Smith’s new film Emancipation releases on Dec. 9, and he’s taking time to address the situation for fans, critics, and anyone who may have been affected.
“I completely understand that if someone is not ready [to see the film],” Smith explained in a recent interview clip posted by entertainment reporter Kevin McCarthy. “I would absolutely respect that and allow them their space to not be ready.”
During the most recent Oscars event, the Men in Black star left his seat, marched up on stage, exchanged a few choice words, and then physically assaulted Rock with a slap to the face. His actions were in response to Rock referring to Pinkett Smith as “G.I. Jane.”
The encounter left many challenged by the actions. While Smith won the Best Actor for his role in King Richard, the assault resulted in the actor being banned from attending future Academy Award events, according to the Huffington Post.
Emancipation has earned plenty of advance praise, proving that it could be a top contender for this year’s Oscars. But Smith admits that he understands if fans are opposed to seeing it.
“I understand how shocking that was for people,” Smith stated. “I was gone. That was a rage that had been bottled for a really long time.”
At that moment, Smith didn’t consider the consequences of his actions. It was in hindsight that he was able to think more clearly, especially when he knew he impacted those closest to him, like his nine-year-old nephew.
“He had stayed up late to see his Uncle Will,” he recalled in the interview. “And we’re sitting in my kitchen, and he’s on my lap and he’s holding the Oscar, and he’s just like, ‘Why did you hit that man, Uncle Will?’…It was a mess.”
Smith is still working to reconcile his thoughts and feelings from that night, and he understands how it may impact the way people see him from now on.
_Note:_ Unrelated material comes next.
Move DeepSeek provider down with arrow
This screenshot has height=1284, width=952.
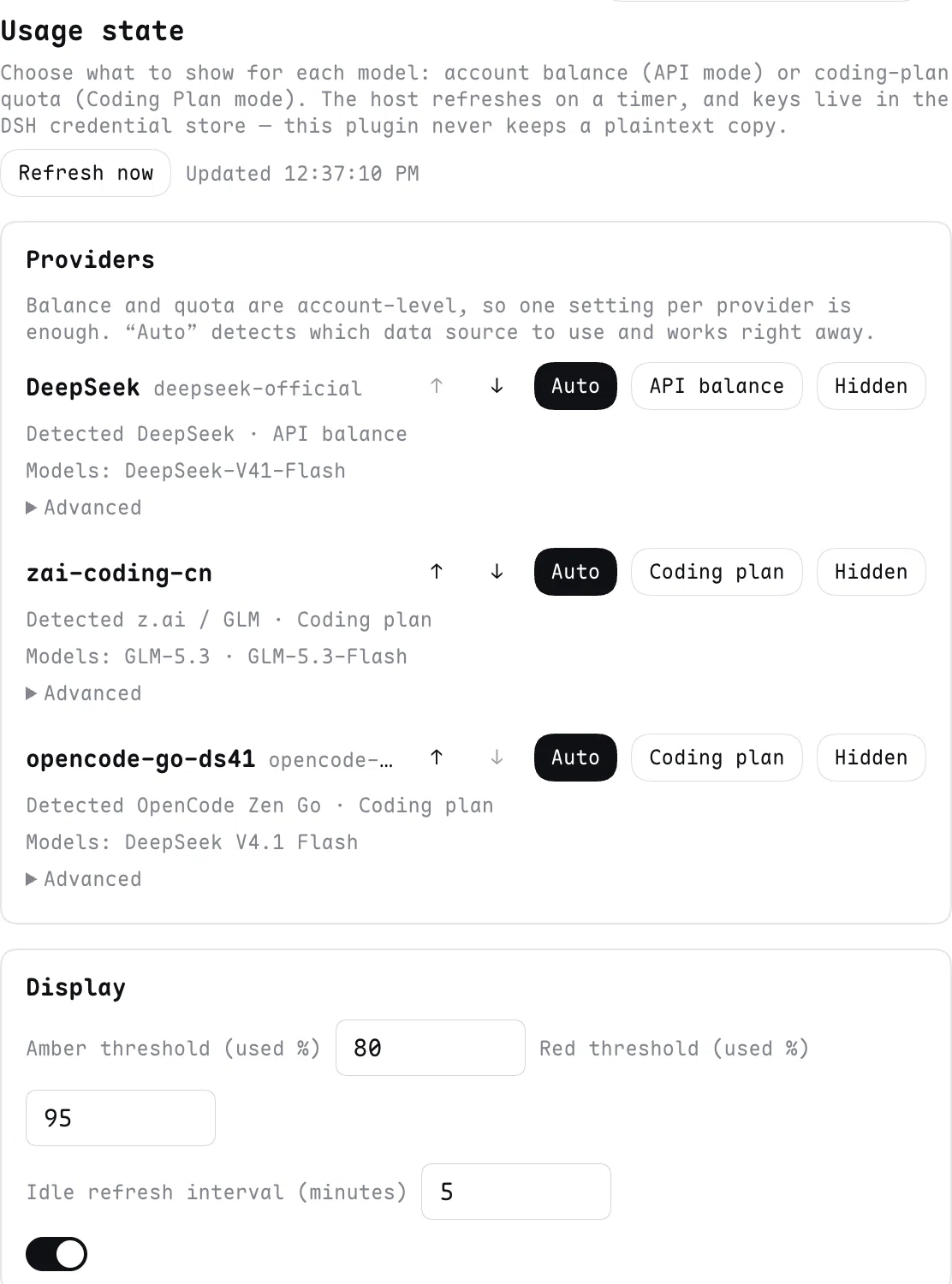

During his interview with McCarthy however, he urged viewers to separate him from the whole of the film, which includes hard work from many other talented peers.
“My deepest concern is my team,” Smith explained, sharing how Antoine Fuqua, the film’s director, “has done what I think is the greatest work of his entire career.”
“I’m hoping that the material, the power of the film, the timeliness of the story… will open people’s hearts at a minimum to see and recognize and support the incredible artists in and around this film,” he added.
Emancipation is based on the true story of the life of a man named Gordon, a slave who managed to escape his violent plantation home and join the Union Army when Emancipation gave slaves their freedom. An image of Gordon from 1863, displaying horrifying scars from being viciously whipped by his owners, was frequently used by abolitionists, and inspired the making of the film.
Emancipation hits select theaters on December 2, and will also stream on on Apple TV.